This situation can easily be arranged. Take an arbitrary (finite) sum of money, put it in an envelope and give it to the player. Then toss a fair coin and, according to the fall of the coin, either put half the sum or twice the sum in another envelope. The player the has a chance of 1/2 of getting half his original sum and a chance 1/2 of getting by twice his original sum by swapping. All the steps in the proposed argument for swapping hold good and the player should swap, once. However, this is not the TEP.

Correct, this is not TEP. Why mention it at all? iNic (talk) 23:55, 21 December 2011 (UTC)Reply

Unfortunately this situation cannot be arrived at by allowing the player to initially choose between two already filled envelopes (without the expectation in both envelopes being infinite, in which case whether you swap or not makes no difference). Martin Hogbin (talk) 19:12, 21 December 2011 (UTC)Reply

Sure it can. You don't seem to have understood what bayesian probability is all about. In Bayesian probability theory all that matters is your own ignorance, or degree of ignorance. As you don't know what the other envelope is in the TEP case, there are only two possibilities, and you have no reason to believe in one amount more than the other, you typically assign both alternatives probability 1/2. This does not mean that in 50% of the cases one of the possible amounts will show up. These probabilities describe my credence, what I believe will happen given the information I have. Remember, the TEP offer happens only once so nothing is repeated anyway. The bayesian principles does indeed lead to a paradox as it doesn't matter what envelope you start with (of the two), the principles say that it's rational to trade for the other one no matter which one you picked from the beginning.
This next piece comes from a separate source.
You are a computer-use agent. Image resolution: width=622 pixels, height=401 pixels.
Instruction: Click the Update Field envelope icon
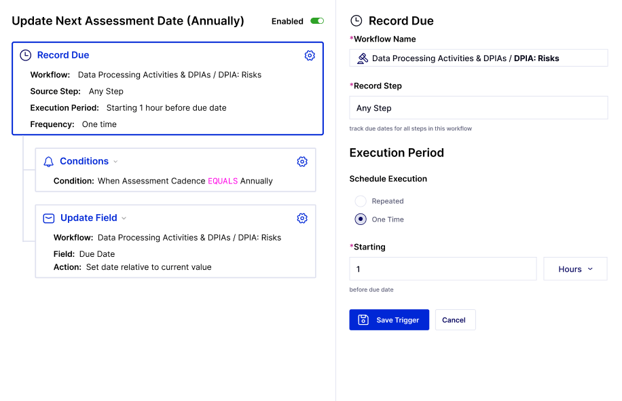click(49, 218)
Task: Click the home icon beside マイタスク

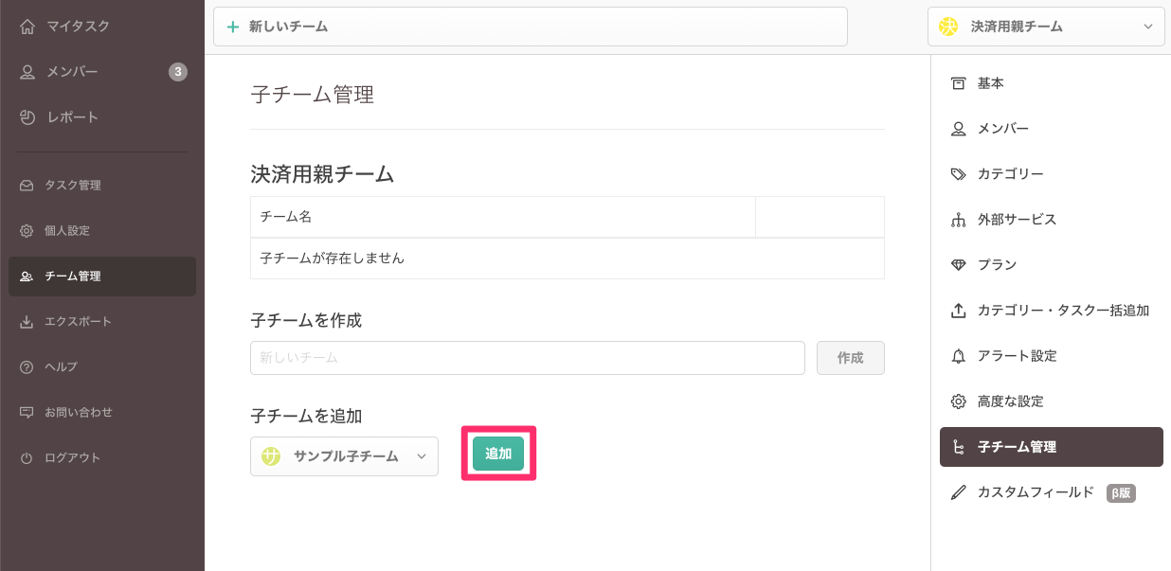Action: click(x=27, y=27)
You (as well as a great many authors of published articles) thinks that a Bayesian probability assessment can be valid only if we can imagine some mechanism that creates the bayesian probabilities but now as frequentistic probabilities; limits of relative frequencies over time. Well, that is of course nonsense. If that would be the case there would be no need to invent Bayesian probability in the first place. According to Bayesian philosophy, different persons, even having exactly the same amount of information about a situation, will typically assign different bayesian probabilities to the same event or statement. This is completely natural and nothing strange at all in the Bayesian setting, but it is very strange or odd if we talk about frequentist probability. There are only two things that are really forbidden in Bayesian probability, and that is to not use Bayes rule when updating your set of beliefs or to be caught being irrational. (Many Bayesians think that these two sins are really the same sin.) So the strange part in the TEP line of reasoning for the Bayesian is not step 6 or 7 but the last four steps when the Bayesian reasoning leads to seemingly irrational behavior. This is the contradiction the Bayesian has to solve. This is what TEP is all about. iNic (talk) 23:55, 21 December 2011 (UTC)Reply

I am well aware of the Bayesian and frequentist models of probability, in fact I would describe myself as a strong Bayesian. When the two approaches give different answers to the same problem this is usually (always?) because all the aspects of the problem have not been properly expressed in one or both of the formulations; both methods should give the same answer to any given problem.

Speaking then as one Bayesian to another, can we start by considering a frequentist approach to the problem. We need to set up a situation in which there are two envelopes containing money, one containing twice the sum in the other. This is easily done but there is no way to do this such that the probability of picking the larger sum is independent of the sum in the envelope that you pick, unless we start with a distribution that has an infinite expectation. Do you agree? Martin Hogbin (talk) 10:29, 22 December 2011 (UTC)Reply

Did I say I'm a Bayesian? I don't think so. Anyway, that is totally beside the point. As TEP is a unique situation there is no frequentist approach. Frequentists can't apply probabilities to single events as Bayesians can. It is thus not the case that the two methods always gives the same answer to any given problem. That can happen only in rare cases. Often Bayesians can give an answer to a problem when frequentists can't. The differences are fundamental. It astonishes me that you don't know this when you say that you are well aware of the differences between the philosophies.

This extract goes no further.